:: Record list
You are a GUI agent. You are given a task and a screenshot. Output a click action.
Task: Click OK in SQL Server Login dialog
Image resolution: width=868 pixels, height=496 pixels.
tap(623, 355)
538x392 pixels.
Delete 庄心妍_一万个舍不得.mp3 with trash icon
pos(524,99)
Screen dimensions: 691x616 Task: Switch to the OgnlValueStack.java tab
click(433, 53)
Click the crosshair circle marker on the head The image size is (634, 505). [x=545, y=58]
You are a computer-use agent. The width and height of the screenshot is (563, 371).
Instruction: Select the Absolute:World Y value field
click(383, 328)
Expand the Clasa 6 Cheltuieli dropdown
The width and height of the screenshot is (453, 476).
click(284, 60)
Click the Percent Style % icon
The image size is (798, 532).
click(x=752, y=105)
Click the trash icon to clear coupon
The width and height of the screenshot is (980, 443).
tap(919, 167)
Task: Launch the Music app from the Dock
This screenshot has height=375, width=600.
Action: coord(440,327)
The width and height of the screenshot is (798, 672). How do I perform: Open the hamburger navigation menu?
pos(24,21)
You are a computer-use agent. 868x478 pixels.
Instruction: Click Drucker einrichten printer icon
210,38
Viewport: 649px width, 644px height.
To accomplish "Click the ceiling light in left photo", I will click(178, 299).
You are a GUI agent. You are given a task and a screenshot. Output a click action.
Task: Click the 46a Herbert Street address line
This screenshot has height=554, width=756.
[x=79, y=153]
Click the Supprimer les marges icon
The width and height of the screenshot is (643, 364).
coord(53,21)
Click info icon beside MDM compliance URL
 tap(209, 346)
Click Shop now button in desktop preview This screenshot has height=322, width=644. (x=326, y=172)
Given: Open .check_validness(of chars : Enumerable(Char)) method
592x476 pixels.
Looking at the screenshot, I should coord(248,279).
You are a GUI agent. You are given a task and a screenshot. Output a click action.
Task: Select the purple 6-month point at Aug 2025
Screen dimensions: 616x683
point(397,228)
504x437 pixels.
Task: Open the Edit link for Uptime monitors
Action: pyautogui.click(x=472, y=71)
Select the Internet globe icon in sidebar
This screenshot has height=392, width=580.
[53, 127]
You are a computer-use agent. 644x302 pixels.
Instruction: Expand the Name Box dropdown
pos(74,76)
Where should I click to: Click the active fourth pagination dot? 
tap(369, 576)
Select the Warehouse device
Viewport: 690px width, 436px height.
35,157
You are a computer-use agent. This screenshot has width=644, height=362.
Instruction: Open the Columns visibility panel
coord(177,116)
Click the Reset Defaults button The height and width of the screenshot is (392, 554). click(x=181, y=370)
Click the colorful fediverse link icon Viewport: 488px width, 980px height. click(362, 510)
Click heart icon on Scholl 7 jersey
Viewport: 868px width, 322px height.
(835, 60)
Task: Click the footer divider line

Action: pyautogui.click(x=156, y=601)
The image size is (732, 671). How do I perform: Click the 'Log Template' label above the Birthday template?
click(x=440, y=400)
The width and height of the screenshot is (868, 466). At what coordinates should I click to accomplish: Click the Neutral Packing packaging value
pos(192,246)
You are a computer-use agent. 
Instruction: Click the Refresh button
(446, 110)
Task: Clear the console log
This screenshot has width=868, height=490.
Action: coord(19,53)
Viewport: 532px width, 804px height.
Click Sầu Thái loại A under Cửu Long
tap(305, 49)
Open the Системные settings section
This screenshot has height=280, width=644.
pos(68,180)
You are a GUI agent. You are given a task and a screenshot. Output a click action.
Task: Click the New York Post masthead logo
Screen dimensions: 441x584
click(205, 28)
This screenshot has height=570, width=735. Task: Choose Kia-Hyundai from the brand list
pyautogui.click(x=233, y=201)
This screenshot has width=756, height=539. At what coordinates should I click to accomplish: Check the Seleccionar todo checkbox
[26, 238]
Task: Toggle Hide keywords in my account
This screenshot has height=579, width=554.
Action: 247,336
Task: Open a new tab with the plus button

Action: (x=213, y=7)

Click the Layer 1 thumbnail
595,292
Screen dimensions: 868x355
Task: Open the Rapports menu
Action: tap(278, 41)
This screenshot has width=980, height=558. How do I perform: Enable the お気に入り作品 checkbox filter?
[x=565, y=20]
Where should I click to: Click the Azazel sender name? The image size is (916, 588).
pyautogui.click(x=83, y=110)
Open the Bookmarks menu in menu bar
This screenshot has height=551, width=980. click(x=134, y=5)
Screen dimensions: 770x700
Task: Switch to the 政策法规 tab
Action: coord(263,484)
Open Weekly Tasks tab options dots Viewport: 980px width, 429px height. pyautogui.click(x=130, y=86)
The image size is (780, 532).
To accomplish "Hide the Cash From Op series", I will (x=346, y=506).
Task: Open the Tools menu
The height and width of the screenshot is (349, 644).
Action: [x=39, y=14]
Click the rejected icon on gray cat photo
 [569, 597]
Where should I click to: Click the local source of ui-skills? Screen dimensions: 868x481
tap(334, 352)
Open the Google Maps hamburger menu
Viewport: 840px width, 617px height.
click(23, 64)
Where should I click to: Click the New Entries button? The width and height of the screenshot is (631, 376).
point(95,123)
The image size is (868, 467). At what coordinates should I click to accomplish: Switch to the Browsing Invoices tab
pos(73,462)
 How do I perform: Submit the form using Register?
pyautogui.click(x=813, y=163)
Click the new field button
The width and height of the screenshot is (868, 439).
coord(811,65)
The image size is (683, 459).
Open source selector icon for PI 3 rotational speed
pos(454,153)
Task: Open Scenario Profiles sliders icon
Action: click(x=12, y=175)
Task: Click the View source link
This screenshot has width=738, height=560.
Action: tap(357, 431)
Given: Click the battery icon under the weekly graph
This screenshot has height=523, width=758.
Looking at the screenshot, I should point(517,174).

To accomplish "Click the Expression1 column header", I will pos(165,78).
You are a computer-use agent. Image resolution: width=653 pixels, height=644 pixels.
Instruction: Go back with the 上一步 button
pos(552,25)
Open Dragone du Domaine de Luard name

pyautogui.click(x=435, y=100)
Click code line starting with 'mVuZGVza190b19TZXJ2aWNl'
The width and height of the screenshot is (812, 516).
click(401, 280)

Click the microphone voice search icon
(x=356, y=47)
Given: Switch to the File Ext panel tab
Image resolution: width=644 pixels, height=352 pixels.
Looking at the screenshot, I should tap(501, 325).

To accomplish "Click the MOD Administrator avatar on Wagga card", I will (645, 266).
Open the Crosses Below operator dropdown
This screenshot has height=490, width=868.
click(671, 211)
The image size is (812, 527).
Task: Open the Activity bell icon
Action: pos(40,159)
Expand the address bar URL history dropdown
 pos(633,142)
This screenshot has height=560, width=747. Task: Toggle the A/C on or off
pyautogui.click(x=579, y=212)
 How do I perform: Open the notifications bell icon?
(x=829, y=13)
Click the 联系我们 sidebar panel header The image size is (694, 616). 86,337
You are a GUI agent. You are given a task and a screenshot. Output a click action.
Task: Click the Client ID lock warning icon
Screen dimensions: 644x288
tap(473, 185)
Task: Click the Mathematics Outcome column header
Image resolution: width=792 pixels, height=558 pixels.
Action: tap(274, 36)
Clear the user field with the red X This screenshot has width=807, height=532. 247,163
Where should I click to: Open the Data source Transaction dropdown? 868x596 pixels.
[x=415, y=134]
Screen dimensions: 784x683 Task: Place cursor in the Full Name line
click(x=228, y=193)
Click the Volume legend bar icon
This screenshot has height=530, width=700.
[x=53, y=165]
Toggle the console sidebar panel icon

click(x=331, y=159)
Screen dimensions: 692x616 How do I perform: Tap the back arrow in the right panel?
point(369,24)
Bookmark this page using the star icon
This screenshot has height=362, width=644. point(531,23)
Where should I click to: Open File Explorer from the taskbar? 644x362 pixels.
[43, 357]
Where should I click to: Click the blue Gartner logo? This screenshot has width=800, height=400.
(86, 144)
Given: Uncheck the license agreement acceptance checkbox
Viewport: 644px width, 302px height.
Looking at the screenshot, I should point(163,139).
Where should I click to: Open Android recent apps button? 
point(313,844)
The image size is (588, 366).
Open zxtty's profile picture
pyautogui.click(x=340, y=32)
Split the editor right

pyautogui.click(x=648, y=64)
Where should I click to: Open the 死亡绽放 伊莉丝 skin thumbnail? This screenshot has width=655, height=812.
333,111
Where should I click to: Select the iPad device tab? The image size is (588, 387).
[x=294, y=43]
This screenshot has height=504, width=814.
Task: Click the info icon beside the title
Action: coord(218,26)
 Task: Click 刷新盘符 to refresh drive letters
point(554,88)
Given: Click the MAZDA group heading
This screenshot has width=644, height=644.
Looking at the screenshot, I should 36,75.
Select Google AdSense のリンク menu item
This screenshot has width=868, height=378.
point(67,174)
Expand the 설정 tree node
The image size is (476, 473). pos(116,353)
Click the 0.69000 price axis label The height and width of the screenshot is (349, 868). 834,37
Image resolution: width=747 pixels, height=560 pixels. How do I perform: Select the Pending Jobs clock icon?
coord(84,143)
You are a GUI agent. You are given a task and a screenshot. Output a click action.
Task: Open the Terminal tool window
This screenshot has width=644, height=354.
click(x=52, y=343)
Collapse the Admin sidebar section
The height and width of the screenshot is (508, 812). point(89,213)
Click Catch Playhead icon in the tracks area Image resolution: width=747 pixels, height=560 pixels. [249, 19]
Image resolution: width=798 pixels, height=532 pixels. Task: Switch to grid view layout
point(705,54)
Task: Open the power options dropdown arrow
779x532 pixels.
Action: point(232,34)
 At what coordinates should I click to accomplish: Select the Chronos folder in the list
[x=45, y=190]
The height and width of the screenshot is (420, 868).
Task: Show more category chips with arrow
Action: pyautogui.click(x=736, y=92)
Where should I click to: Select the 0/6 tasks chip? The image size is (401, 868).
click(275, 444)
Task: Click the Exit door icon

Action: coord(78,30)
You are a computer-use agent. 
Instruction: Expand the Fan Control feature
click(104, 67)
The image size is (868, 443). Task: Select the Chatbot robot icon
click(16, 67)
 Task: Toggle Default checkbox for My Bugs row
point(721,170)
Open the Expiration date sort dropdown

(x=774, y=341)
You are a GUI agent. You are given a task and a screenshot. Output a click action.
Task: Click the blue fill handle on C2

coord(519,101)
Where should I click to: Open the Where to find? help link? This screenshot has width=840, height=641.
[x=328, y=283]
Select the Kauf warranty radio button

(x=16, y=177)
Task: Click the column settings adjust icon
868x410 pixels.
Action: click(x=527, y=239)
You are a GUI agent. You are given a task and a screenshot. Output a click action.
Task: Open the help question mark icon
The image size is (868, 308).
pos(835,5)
::::
Stated exercise: Put the lines of the data starting at the line containing "The image size is (732, 671)." and ending at the line containing "click(x=440, y=400)" into a numbered list, leaving out any blank lines.

Result for this task:
1. The image size is (732, 671). How do I perform: Click the 'Log Template' label above the Birthday template?
2. click(x=440, y=400)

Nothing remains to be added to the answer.